Durmo com o soluço. De repente, silêncio. Acordo, depois de um pesadelo, e volto a soluçar. Na escola do meu sobrinho, um aluno filmou a professora e lançou ameaças. Nada de defender as mulheres. É contra a família esse tal de feminismo. A professora fica atônita. Reage nada. E olha para algum lugar tentando entender o que não tem entendimento. Dois jovens são agredidos porque se olhavam em uma calçada qualquer. Pesadelo. Nas ruas, alguns dormem, enquanto outros dizem o que ninguém deveria dizer. Falam em limpeza como se gente se assemelhasse a lixo.

Prendo a respiração na madrugada. Tenho medo de morrer. O soluço vai embora e volta. Muitos são os que morrem prematuramente. Jovens de um bairro que fica longe morrem mais cedo do que os jovens dos lugares onde há proteção. E aí vem a chuva. E alguns choram o que perderam. E outros dizem o que não deveria ser dito por alguém que tem o poder de fazer o que não foi feito.

O soluço pode vir de alguma contração do diafragma ou pode ser do esôfago ou do estômago. Fui ouvindo o médico. Que me lascou alguns remédios. E que me garantiu que passaria.

Que remédio tem para o país em que vivo? O que está acontecendo com os que, a plenos pulmões, soluçam impropérios? E falam em fim da democracia. E gritam pela morte dos que incomodam. E unham os dias como que arranhando um tempo da nossa história.

O médico estava certo. Hoje, acordei sem o tal soluço. Parece história inventada, mas não é. Foram três dias de soluços com uma ou outra pausa. E um cansaço tomou conta de mim. Tenho medo de que as pessoas do meu país se cansem de acreditar. Que se acostumem com os que mentem, com os que desfilam preconceitos, com os que desrespeitam as pessoas.

Fiquei pensando no médico bom que foi à prisão. Fiquei sonhando que outros fizessem o mesmo. Que deixassem de agredir para acolher. Que deixassem de iludir para proclamar o que nos pacifica. Saudade dos líderes que falavam em paz. Só ouço vozes querendo morte, querendo vingança, querendo guerra.

Durante o soluço, fiquei pensando no tempo em que estava bem. Só valorizamos a saúde, quando a doença nos incomoda. Estamos ou não incomodados com esses tempos? Se não estivermos, é porque algo estranho nos foi receitado. E acreditamos. Ou, talvez, porque ao tomarmos água de cabeça para baixo tenhamos perdido a capacidade de ver. Ou, então, nos fechamos com medo da rua.
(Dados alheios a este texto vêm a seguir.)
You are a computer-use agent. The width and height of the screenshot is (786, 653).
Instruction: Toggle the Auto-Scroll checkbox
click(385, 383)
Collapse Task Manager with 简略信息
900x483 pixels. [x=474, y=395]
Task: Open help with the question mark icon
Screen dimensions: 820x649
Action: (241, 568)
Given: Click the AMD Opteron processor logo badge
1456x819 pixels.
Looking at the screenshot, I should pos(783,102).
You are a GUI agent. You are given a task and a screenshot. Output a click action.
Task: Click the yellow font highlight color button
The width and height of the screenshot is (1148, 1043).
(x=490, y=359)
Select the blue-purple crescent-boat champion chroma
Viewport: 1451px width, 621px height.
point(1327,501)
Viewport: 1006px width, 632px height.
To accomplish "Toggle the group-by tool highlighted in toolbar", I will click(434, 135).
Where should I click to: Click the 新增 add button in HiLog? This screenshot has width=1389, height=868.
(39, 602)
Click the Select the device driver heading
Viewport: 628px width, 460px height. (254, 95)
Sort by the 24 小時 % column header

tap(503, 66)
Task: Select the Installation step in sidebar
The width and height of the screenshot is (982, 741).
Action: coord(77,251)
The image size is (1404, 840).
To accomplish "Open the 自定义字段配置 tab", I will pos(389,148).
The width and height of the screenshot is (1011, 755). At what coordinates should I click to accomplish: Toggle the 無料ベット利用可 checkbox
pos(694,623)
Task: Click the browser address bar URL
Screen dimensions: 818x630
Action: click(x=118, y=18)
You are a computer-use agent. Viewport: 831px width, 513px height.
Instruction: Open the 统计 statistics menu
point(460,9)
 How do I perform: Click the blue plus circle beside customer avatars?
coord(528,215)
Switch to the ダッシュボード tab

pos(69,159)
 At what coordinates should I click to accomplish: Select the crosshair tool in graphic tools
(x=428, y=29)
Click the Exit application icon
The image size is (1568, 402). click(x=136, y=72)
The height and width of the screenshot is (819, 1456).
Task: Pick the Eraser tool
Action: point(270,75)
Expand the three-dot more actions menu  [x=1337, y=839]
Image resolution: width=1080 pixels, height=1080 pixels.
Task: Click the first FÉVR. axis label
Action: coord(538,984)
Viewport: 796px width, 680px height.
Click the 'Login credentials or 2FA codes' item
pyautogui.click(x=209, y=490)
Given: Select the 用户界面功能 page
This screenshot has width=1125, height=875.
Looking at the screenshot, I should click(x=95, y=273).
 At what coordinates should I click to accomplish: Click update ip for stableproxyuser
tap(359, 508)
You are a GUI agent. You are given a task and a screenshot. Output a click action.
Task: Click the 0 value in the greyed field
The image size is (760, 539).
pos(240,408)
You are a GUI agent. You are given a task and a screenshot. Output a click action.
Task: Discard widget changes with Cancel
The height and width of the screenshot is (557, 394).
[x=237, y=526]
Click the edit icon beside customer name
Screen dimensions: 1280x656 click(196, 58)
Da rua onde moram os passos que precisamos dar para chegar onde precisamos chegar. Acompanhados.

O mal que se faz a um se faz a humanidade inteira, foi o que disse algum filósofo. Eu ainda acredito na bondade. Mesmo com tudo o que vejo. Mesmo nos dias em que o soluço tomava todo o meu tempo, eu sonhava com o respirar tranquilo de um mundo mais irmão.

É domingo e estou ouvindo Beethoven. E há algumas presas que ninguém visita. Como o soluço já passou, eu vou fazer a minha parte. Mesmo que parte dos meus irmãos ainda estejam adormecidos.